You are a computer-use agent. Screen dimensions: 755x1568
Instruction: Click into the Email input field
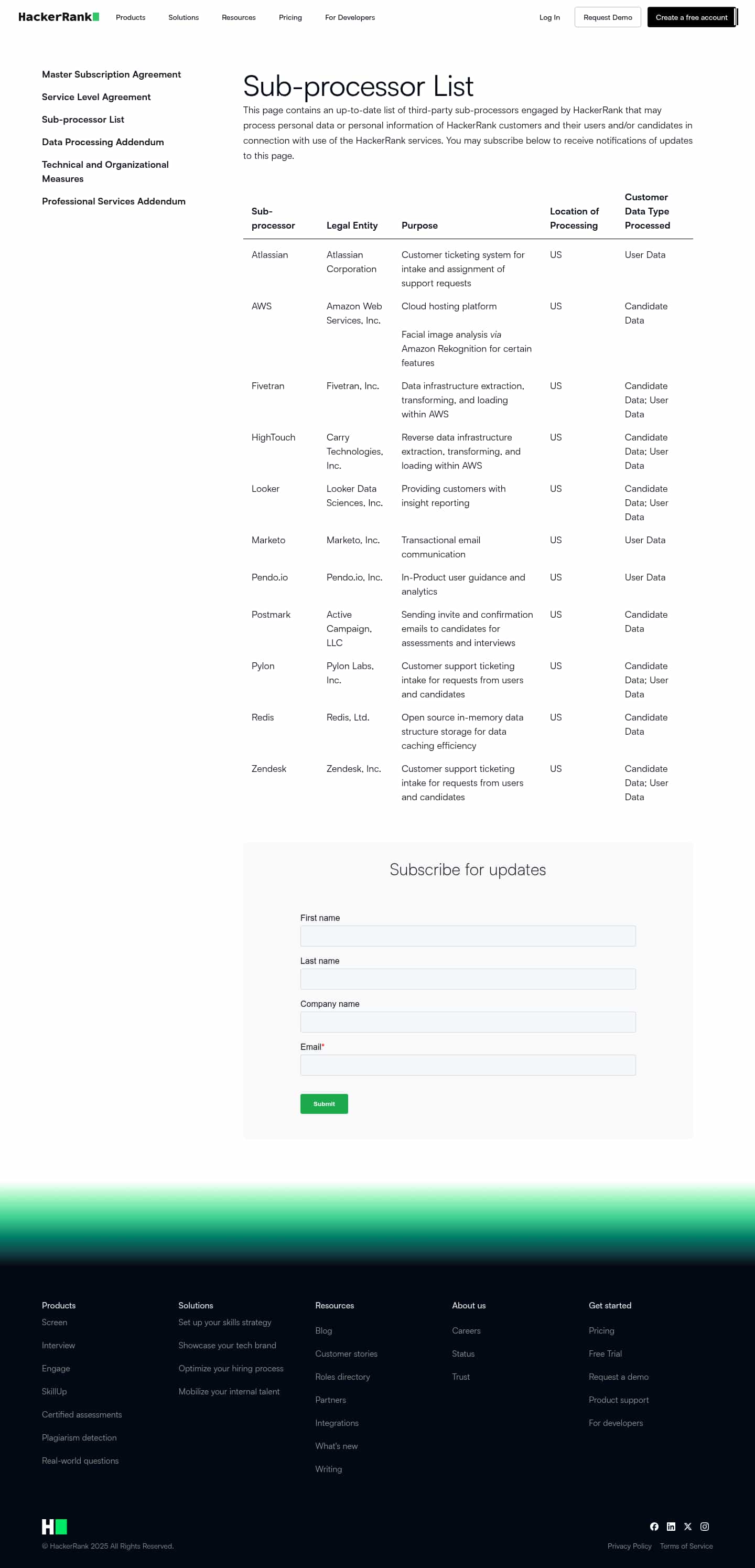pyautogui.click(x=467, y=1065)
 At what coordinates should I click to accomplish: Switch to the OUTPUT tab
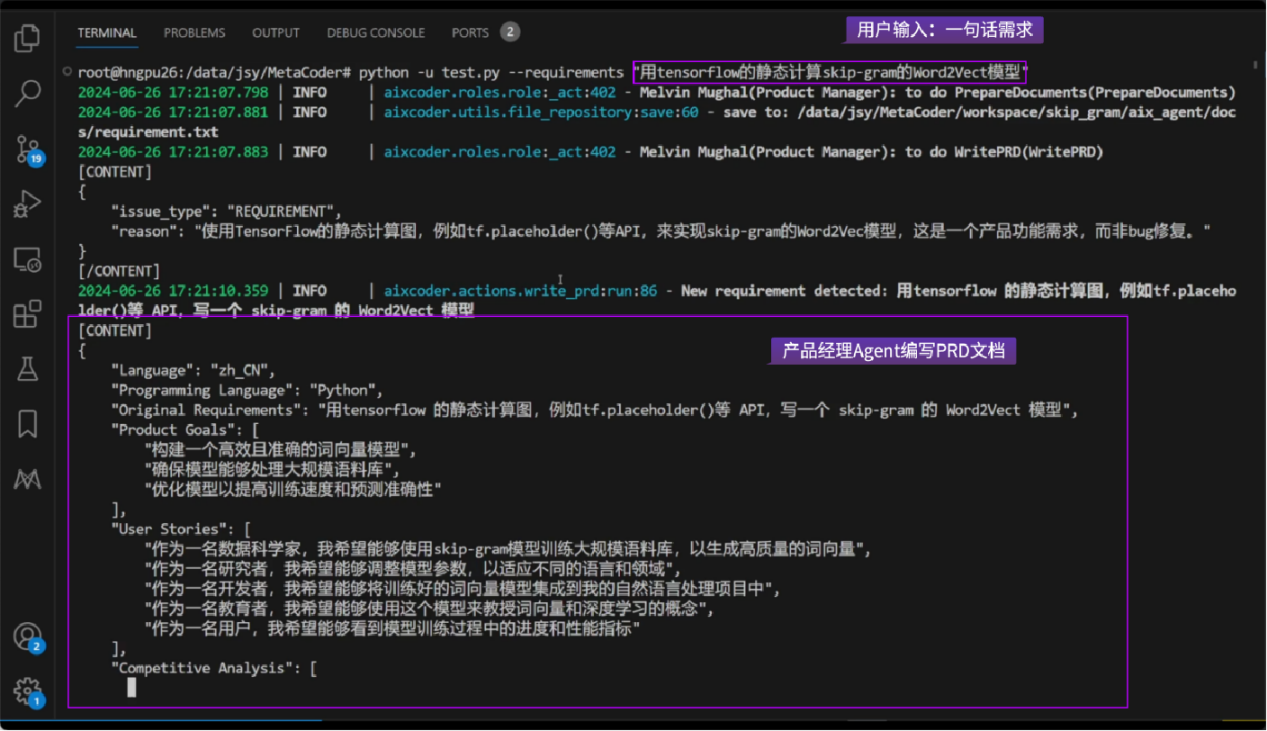pyautogui.click(x=276, y=33)
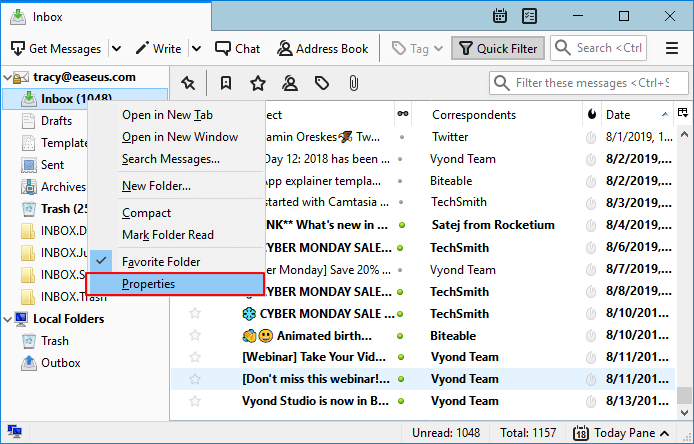Select New Folder... from context menu
This screenshot has height=444, width=694.
[156, 185]
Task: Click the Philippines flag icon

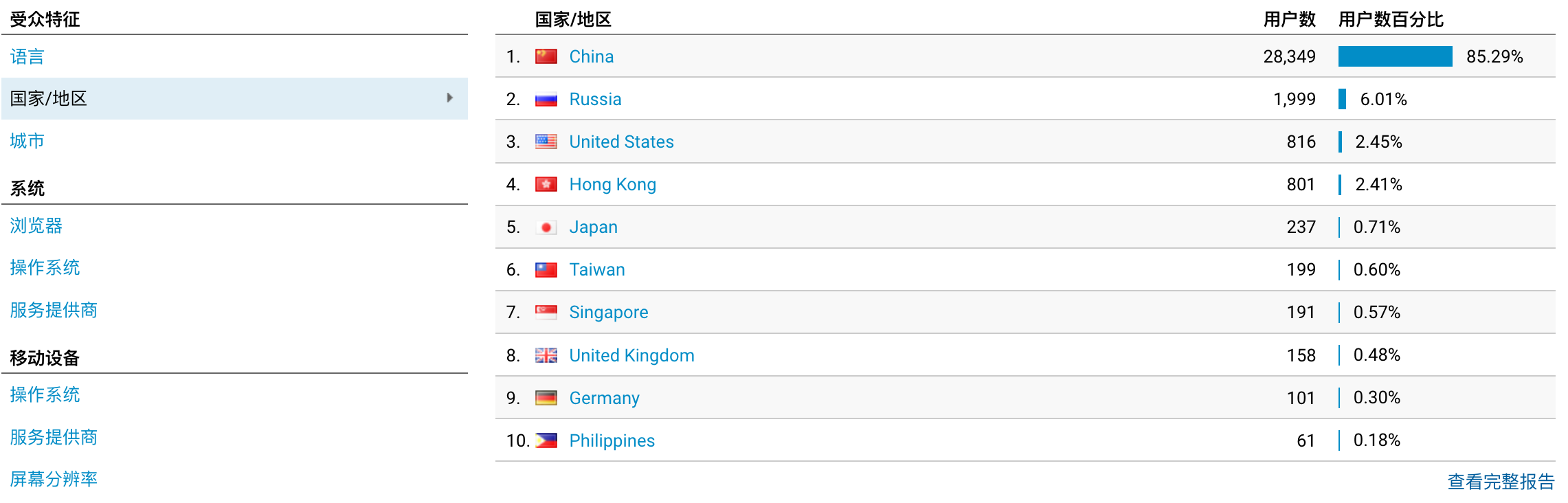Action: (x=546, y=440)
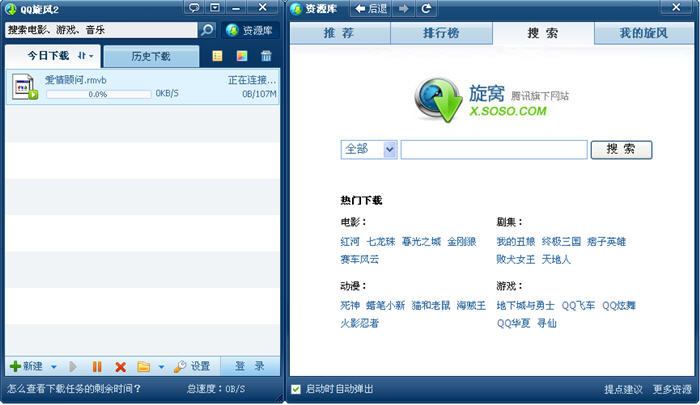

------------------------------------------------

Work order :: Word for word, output the whole listing, but not its pictures.

Output of the task ::
You are a computer-use agent. Screen dimensions: 755x1568
Instruction: Click into the Email input field
pyautogui.click(x=467, y=1065)
 At what coordinates should I click to accomplish: Switch to the OUTPUT tab
pyautogui.click(x=276, y=33)
Select New Folder... from context menu
This screenshot has height=444, width=694.
[156, 185]
Task: Click the Philippines flag icon

Action: (x=546, y=440)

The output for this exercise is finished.